Officials of the ruling Cambodian People's Party declined to join 10 other parties in a political debate held Tuesday over long-awaited anti-corruption legislation.

The debate, held by the Committee for Free and Fair Elections, gathered leaders from all other political parties competing in the July 27 election and about 80 participants.

"The CPP did not join this forum because it is not very interesting for the CPP," government spokesman Khieu Kanharith said.

Comfrel "is biased to the opposition parties and has a stance to oppose the CPP," he said.

"Let the people decide for the July 27 election," he said.
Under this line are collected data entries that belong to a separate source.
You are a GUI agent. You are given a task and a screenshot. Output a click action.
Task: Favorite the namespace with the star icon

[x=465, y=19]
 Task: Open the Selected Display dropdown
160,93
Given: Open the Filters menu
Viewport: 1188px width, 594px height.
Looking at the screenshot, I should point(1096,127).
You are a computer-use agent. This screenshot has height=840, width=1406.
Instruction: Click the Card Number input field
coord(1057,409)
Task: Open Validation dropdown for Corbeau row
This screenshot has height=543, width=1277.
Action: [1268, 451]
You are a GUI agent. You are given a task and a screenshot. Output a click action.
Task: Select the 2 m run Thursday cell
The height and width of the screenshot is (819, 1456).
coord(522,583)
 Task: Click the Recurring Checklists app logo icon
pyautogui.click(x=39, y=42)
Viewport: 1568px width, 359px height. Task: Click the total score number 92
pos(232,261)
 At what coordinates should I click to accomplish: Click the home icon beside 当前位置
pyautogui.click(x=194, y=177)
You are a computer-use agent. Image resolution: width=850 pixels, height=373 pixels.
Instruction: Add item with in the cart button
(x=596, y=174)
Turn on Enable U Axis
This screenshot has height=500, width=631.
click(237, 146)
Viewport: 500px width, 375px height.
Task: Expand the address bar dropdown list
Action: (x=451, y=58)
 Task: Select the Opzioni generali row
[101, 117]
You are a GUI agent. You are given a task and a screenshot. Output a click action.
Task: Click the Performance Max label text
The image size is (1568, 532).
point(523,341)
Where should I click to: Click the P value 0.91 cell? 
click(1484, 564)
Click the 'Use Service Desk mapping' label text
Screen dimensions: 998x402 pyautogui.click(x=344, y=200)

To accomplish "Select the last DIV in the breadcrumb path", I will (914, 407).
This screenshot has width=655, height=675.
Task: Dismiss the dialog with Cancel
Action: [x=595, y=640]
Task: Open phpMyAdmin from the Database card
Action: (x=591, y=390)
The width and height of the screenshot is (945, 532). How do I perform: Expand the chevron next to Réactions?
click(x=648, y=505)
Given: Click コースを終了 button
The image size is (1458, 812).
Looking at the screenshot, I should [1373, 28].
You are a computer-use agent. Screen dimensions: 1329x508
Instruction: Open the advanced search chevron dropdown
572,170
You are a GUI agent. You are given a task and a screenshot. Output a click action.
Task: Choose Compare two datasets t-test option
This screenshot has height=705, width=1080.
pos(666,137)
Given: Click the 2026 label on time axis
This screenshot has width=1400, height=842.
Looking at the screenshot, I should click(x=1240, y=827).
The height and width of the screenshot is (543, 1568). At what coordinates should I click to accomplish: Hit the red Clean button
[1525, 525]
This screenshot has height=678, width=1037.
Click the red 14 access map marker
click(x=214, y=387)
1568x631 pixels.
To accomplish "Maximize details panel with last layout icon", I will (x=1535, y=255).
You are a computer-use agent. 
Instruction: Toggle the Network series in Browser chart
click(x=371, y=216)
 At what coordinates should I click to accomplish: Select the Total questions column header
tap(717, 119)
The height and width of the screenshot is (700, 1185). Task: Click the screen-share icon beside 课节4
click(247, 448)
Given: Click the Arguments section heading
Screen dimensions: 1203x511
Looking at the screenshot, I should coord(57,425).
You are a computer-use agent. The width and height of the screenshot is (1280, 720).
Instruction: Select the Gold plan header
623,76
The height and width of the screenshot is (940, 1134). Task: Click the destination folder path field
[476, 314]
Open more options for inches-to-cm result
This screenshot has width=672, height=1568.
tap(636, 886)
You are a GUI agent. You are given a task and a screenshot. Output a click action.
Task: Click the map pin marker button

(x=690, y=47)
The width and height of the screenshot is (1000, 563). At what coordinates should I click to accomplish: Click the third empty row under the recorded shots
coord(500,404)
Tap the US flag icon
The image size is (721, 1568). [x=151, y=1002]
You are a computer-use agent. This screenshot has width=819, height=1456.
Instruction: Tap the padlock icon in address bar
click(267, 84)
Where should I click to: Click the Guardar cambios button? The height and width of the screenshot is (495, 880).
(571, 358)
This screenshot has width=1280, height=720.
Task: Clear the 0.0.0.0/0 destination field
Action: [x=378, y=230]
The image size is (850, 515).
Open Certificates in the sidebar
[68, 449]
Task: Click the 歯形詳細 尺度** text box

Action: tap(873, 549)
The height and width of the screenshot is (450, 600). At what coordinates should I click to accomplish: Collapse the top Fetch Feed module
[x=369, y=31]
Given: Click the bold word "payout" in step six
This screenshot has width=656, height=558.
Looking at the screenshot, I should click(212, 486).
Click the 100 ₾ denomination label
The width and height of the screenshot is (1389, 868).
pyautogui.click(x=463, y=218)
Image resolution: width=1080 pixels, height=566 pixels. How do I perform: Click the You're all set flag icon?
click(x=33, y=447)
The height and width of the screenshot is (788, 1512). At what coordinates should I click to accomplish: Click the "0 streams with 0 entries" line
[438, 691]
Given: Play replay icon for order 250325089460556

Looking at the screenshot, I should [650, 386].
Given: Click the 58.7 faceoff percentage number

Licadho rights group founder Kek Galabru, who moderated the debate as a member of the Cambodian Human Rights Action Committee, said the forum was very interesting for political parties "and the voters."

"We very much regret that the CPP did not join the forum, because this was a good opportunity for all political parties to show voters how they can reduce corruption through the passage of the anti-corruption law," she said.

Representatives from the 10 parties promised Tuesday to pass in the first year an anti-corruption law that has been in the draft stage for at least a decade. They also promised a top-down sweep of corrupt officials.

"The current leaders have confused the people into thinking corruption is our tradition," Keat Sokun, a senior official of the Human Rights Party, said during the debate. "This is very wrong."

"I am trembling because of the Cambodian situation, where corruption is terrible," he said. "Corruption kills the entire nation."

Participants said they supported political platforms against corruption, but many were concerned the parties will not keep their promises or would be unable to fulfill them.